A 32 kg child puts a 15 kg box into a 12 kg wagon. The child then pulls horizontally on the wagon with a force of 65 N. if the box does not move relative to the wagon, what is the static friction force on the box?
Fap - Fs = 0,
65 - Fs = 0
Fs = 65 N. = Force of static friction.
fx=22cos35...18n
MY BAD WRONG QUESTION
To find the static friction force on the box, we need to first understand the concept of static friction.
Static friction is the force that opposes the motion between two surfaces that are in contact with each other but are not moving relative to each other. It keeps the object at rest until an external force is applied to overcome it.
In this scenario, the box is not moving relative to the wagon. This implies that the force applied by the child is balanced by the static friction force applied by the wagon on the box.
To calculate the static friction force, we can use the equation:
Fs = μs * N
where Fs is the static friction force, μs is the coefficient of static friction, and N is the normal force.

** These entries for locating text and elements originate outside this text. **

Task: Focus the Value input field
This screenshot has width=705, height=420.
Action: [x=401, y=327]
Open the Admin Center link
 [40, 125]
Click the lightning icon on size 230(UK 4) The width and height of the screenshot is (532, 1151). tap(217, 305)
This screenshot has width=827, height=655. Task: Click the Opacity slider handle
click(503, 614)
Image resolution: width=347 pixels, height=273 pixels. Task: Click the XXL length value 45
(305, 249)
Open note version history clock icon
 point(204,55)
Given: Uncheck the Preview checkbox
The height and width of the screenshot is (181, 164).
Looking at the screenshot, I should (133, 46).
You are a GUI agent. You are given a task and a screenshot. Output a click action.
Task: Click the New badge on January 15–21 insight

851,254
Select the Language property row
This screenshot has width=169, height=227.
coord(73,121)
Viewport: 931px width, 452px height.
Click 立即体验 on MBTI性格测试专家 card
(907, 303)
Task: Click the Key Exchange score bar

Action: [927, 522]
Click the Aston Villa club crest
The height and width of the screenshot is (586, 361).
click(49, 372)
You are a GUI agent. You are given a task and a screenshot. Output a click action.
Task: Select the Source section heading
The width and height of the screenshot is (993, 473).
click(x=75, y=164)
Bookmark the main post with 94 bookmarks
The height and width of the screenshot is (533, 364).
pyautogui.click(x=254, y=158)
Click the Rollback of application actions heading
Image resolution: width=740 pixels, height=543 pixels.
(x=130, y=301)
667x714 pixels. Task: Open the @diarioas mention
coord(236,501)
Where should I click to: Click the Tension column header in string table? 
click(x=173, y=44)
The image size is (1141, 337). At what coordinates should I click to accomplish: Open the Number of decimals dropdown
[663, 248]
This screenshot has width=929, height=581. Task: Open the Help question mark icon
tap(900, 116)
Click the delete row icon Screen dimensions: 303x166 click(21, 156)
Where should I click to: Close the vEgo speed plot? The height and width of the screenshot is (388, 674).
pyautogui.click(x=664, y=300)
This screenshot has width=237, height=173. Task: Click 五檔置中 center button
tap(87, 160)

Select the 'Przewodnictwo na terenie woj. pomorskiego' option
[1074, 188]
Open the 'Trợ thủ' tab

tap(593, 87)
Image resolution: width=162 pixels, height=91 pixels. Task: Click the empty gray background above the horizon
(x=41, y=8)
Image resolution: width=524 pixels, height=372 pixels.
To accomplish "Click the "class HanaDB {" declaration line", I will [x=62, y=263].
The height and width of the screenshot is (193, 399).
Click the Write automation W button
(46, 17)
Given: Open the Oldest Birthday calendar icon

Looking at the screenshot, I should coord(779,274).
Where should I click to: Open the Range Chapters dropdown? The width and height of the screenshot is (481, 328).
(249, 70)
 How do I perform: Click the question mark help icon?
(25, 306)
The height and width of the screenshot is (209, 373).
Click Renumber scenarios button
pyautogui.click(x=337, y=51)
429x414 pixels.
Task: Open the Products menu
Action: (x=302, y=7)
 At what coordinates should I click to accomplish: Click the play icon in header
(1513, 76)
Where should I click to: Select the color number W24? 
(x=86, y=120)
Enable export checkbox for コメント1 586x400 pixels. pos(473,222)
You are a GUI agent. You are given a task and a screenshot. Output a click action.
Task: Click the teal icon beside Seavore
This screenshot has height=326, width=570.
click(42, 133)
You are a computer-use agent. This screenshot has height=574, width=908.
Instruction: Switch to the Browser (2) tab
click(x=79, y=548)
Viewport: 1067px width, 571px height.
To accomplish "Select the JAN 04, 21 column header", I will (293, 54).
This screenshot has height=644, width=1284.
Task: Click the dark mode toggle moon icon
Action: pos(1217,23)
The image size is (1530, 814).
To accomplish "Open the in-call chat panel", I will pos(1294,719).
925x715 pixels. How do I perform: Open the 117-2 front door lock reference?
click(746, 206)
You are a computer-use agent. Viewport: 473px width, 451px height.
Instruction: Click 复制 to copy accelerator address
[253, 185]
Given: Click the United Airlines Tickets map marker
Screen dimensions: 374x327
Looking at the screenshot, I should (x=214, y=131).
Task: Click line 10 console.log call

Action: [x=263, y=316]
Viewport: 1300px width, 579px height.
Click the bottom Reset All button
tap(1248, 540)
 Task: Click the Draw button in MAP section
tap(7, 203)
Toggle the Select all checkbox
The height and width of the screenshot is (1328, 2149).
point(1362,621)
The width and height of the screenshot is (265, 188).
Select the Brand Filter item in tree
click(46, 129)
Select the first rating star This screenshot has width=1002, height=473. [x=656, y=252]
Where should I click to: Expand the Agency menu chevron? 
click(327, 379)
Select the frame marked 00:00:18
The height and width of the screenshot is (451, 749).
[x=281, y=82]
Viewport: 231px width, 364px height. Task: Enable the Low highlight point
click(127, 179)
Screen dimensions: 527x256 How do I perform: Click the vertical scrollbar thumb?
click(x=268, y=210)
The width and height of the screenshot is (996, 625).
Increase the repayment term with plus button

In this case, the normal force (N) acting on the box is equal to the weight of the wagon plus the weight of the box. The weight is calculated by multiplying the mass (m) by the acceleration due to gravity (g).
N = (m_wagon + m_box) * g
where m_wagon is the mass of the wagon, m_box is the mass of the box, and g is the acceleration due to gravity (approximately 9.8 m/s^2).
N = (12 kg + 15 kg) * 9.8 m/s^2
= 27 kg * 9.8 m/s^2
≈ 264.6 N
Now, to find the coefficient of static friction (μs), we can rearrange the equation as:
Fs = μs * N
μs = Fs / N
Since the static friction force (Fs) is equal to the force applied by the child of 65 N, we can substitute the values into the equation:
μs = 65 N / 264.6 N
≈ 0.245
Therefore, the static friction force on the box is approximately 0.245 times the normal force:
Fs = 0.245 * 264.6 N
≈ 64.8 N
So, the static friction force on the box is approximately 64.8 N.